> AIM OF THE EXERCISE
From the entries that follow, copy exactly the lines beginning at the line holding "Insert a cell" and continuing through the line holding "Focus the 'PO".
(INPUT DATA begins)
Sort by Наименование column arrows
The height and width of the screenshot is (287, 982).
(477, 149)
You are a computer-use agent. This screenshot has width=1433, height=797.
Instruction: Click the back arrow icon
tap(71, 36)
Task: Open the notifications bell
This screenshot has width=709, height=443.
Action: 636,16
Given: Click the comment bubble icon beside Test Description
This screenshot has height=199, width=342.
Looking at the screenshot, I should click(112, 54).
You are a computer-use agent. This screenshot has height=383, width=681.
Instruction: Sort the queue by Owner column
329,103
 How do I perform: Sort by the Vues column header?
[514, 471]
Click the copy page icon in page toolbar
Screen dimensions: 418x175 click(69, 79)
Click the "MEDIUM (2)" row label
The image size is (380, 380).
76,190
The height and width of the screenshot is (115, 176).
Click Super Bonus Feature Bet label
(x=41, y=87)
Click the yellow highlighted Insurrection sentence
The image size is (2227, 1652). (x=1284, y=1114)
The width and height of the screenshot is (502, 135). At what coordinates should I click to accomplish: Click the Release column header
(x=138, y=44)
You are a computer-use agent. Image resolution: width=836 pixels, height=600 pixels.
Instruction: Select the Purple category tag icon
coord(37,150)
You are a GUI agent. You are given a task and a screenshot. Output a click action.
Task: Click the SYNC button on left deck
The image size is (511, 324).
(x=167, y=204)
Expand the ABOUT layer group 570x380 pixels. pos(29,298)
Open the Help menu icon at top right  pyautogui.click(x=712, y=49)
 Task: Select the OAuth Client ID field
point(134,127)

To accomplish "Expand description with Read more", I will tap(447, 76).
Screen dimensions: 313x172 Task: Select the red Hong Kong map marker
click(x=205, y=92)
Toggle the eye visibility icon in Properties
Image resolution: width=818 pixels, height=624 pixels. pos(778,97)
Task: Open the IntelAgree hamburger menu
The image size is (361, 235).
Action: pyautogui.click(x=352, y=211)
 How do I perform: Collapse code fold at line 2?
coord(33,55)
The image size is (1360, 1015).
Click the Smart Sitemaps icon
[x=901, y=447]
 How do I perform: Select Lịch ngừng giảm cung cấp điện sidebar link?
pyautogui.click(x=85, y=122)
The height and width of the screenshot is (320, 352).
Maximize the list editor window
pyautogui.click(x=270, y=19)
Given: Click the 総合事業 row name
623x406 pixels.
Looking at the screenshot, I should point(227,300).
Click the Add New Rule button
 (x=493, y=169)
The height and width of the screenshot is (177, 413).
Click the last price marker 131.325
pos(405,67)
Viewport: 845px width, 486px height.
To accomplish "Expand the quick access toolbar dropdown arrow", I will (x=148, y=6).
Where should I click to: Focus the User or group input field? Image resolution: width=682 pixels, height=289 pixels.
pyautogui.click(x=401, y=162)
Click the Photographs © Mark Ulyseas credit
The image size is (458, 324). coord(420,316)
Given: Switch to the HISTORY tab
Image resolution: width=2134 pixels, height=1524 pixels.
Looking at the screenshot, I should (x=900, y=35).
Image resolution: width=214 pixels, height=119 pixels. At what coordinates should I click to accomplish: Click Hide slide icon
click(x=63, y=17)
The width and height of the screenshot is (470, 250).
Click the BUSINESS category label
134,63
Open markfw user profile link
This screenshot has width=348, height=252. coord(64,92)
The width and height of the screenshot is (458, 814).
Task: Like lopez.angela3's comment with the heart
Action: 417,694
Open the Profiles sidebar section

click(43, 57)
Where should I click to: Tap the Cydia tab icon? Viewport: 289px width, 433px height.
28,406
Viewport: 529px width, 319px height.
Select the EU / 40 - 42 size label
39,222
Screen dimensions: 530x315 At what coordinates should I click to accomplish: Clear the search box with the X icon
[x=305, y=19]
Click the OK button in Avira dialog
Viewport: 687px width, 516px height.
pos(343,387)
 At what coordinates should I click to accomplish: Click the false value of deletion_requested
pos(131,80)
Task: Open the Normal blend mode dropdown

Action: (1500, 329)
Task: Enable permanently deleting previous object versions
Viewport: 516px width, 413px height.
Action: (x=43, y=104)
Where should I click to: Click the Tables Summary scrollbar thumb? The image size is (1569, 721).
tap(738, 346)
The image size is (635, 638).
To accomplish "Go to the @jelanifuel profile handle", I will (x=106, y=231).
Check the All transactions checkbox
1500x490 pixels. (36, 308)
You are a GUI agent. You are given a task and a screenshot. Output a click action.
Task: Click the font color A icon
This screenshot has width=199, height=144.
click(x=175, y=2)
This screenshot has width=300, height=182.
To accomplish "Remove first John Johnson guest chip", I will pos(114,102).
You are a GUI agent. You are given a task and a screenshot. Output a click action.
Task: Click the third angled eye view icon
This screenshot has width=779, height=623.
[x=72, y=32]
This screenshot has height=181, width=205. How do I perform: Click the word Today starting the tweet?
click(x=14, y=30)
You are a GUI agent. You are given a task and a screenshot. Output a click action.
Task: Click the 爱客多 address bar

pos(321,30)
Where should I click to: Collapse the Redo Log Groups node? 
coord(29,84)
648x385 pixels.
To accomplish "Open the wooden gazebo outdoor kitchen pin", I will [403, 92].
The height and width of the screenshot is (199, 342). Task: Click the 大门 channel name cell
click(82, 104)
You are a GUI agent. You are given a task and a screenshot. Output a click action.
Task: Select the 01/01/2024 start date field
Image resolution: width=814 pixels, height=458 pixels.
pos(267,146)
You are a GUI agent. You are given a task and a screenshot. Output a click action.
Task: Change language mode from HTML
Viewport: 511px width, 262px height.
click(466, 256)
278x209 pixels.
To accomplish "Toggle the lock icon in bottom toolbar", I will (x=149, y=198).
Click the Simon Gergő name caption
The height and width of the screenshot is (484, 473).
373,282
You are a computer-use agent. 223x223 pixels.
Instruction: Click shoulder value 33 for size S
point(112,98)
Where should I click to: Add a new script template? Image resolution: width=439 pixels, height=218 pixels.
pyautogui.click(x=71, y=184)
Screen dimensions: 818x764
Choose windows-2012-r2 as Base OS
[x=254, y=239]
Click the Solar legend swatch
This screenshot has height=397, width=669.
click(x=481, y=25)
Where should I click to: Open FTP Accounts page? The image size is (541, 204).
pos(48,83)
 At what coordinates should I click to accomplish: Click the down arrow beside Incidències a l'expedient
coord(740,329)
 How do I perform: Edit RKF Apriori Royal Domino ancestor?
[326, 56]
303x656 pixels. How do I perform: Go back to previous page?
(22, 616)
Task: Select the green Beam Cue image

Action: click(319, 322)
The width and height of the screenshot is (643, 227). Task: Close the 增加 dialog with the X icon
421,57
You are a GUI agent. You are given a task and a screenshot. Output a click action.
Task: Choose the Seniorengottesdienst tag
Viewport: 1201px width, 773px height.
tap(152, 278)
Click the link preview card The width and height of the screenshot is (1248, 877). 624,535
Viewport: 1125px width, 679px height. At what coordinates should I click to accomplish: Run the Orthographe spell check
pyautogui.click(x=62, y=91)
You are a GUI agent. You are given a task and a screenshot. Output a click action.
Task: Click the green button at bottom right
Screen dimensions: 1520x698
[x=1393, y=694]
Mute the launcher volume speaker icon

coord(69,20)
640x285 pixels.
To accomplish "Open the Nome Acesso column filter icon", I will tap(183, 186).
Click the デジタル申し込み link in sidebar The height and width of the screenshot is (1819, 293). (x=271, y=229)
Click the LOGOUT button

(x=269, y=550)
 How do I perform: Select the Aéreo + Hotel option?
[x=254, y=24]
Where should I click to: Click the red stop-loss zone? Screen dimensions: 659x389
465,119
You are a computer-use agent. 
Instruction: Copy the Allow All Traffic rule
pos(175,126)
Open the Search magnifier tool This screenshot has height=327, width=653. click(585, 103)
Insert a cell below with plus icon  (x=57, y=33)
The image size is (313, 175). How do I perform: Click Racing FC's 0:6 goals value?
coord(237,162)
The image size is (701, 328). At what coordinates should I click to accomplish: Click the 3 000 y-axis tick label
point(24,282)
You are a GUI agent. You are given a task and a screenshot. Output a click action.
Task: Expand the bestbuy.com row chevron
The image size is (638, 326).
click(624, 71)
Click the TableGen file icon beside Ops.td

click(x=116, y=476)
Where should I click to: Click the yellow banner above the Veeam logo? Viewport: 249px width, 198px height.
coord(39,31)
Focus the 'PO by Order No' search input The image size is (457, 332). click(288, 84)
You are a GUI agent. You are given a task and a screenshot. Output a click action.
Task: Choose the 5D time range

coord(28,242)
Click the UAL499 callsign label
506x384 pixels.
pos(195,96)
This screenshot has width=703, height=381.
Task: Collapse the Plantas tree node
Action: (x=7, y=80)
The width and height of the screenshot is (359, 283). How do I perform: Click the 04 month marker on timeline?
(INPUT DATA ends)
> WRITTEN REPLY
Insert a cell below with plus icon  (x=57, y=33)
The image size is (313, 175). How do I perform: Click Racing FC's 0:6 goals value?
coord(237,162)
The image size is (701, 328). At what coordinates should I click to accomplish: Click the 3 000 y-axis tick label
point(24,282)
You are a GUI agent. You are given a task and a screenshot. Output a click action.
Task: Expand the bestbuy.com row chevron
The image size is (638, 326).
click(624, 71)
Click the TableGen file icon beside Ops.td

click(x=116, y=476)
Where should I click to: Click the yellow banner above the Veeam logo? Viewport: 249px width, 198px height.
coord(39,31)
Focus the 'PO by Order No' search input The image size is (457, 332). click(288, 84)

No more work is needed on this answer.